Excerto da fonte.
▼

A progressiva organização dos movimentos de libertação e a consolidação das suas lideranças, no espectro colonial português, levou a que se produzissem Diásporas, ou seja, comunidades auto-exiladas em territórios estrangeiros. Estes grupos de pessoas, normalmente dirigentes destes movimentos, agiam quer como postos avançados da organização de diferentes iniciativas de luta no interior

do

território

colonizado,

quer

como

‘frentes’

diplomáticas

no

relacionamento com instituições como a ONU e com os governos dos países nos quais procuravam apoio para os seus propósitos independentistas.

No período que se seguiu à revolução democrática em Portugal e que antecedeu a proclamação da independência de Timor-Leste vários dirigentes da FRETILIN deslocaram-se ao estrangeiro, nomeadamente a Portugal, na tentativa de negociar os termos da sua descolonização e independência. No sentido inverso e quase em simultâneo, retornam a Timor as/os estudantes timorenses que estavam a fazer a sua formação na Austrália, em Portugal, Moçambique e Angola. Constituiu-se assim, o grupo que levará por diante o projecto de autodeterminação do país actuando dentro e fora do território no sentido de consumar a independência política e o fim da presença colonial de Portugal (Horta, 1994).

▲

Tarefa do exercício 1.
Responda às perguntas seguintes com base no excerto da fonte.
(a) Que nome recebem as comunidades auto-exiladas em territórios estrangeiros?
(b) Com que instituição internacional se relacionavam as "frentes" diplomáticas?
(c) De que países regressaram a Timor os estudantes timorenses?

Excertos das entradas.
▼

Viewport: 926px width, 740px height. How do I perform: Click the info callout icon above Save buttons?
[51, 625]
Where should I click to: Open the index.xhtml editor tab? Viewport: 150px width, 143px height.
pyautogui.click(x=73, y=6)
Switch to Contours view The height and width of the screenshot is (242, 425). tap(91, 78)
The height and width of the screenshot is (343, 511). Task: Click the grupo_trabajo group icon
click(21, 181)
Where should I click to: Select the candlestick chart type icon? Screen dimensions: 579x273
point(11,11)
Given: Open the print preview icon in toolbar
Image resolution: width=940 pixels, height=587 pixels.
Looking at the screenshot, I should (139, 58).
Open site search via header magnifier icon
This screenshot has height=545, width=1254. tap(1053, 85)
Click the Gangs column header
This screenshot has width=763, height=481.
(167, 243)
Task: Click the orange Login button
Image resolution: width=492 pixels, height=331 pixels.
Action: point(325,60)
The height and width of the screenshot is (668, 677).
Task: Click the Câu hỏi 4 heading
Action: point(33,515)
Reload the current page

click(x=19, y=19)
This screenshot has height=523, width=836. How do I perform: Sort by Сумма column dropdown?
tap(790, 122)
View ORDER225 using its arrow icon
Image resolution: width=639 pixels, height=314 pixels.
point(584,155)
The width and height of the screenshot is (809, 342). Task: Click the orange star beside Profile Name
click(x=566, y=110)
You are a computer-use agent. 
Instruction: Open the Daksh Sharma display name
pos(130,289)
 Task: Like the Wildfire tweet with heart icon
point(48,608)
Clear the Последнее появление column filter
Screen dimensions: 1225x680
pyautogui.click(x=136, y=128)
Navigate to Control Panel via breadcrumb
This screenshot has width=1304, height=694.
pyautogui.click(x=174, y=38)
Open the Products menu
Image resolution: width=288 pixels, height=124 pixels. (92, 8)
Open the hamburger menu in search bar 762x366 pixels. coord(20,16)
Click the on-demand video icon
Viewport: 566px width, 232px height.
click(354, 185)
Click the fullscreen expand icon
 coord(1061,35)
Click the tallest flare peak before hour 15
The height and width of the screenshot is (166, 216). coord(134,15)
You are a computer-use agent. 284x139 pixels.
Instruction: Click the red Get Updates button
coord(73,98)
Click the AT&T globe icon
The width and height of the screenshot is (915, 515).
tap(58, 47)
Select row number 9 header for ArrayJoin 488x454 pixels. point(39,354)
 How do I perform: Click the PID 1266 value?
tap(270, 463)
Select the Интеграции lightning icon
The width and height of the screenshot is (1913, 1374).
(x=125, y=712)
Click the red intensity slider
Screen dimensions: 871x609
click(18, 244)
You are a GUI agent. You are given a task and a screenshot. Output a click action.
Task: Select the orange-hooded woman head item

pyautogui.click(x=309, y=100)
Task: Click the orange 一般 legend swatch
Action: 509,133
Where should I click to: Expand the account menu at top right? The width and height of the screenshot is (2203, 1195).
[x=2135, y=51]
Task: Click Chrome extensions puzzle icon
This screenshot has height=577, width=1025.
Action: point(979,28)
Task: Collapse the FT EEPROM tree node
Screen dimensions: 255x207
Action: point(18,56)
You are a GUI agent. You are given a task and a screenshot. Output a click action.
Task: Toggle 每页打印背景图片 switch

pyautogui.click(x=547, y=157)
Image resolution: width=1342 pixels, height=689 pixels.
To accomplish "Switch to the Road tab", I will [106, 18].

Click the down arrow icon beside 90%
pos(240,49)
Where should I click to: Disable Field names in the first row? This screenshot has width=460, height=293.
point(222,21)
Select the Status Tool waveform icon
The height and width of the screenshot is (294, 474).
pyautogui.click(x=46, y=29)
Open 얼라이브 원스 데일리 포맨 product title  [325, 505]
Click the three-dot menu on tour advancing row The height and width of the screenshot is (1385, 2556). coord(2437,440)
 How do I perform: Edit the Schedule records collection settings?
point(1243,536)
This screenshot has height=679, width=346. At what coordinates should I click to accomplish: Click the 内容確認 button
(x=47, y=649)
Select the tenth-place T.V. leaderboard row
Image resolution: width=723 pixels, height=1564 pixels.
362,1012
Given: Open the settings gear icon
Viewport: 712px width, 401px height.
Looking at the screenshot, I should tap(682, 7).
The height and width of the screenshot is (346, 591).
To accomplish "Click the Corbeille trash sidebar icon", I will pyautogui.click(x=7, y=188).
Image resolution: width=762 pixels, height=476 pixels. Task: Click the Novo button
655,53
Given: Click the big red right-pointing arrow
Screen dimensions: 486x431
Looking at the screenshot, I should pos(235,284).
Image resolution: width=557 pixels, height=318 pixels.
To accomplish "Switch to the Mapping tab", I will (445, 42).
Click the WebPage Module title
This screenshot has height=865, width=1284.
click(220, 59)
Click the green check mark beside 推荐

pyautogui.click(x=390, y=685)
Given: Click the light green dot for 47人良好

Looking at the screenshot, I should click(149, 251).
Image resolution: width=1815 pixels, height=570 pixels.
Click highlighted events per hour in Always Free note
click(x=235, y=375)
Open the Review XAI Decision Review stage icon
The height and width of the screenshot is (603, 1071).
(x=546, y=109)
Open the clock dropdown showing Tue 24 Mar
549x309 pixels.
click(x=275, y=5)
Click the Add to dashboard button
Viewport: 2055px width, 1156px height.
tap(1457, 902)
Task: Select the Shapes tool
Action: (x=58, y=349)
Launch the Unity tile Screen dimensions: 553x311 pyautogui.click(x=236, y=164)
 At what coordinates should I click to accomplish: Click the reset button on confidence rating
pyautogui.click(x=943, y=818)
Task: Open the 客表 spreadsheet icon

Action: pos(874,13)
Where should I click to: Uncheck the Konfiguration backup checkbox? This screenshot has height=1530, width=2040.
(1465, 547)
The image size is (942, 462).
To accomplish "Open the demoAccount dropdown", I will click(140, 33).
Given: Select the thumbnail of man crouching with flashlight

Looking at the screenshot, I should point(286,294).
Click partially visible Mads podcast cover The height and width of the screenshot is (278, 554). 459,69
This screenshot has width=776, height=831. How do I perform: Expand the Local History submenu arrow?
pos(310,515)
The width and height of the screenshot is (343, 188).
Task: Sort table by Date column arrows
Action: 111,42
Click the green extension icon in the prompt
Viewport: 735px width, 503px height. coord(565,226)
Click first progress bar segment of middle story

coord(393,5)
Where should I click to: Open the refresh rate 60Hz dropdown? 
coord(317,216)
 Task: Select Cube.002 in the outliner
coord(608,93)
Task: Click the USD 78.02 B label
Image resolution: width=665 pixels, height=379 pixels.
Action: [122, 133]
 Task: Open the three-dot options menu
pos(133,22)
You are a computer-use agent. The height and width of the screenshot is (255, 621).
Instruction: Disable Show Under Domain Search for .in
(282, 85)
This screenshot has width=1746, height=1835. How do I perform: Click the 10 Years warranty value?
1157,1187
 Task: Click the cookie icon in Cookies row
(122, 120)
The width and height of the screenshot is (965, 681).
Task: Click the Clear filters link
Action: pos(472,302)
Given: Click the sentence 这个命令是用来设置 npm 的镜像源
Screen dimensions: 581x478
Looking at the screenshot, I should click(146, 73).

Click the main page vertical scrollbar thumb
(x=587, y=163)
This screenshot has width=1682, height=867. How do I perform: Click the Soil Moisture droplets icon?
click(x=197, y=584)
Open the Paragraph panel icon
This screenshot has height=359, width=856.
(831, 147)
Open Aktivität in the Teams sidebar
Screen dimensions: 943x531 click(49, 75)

▲

Tarefa do exercício 2.
Conte as linhas das entradas em que aparece a palavra "resolution". Indique apenas o número.

Resposta completa 1.
(a) Diásporas.
(b) A ONU.
(c) Da Austrália, de Portugal, de Moçambique e de Angola.

Resposta completa 2.
10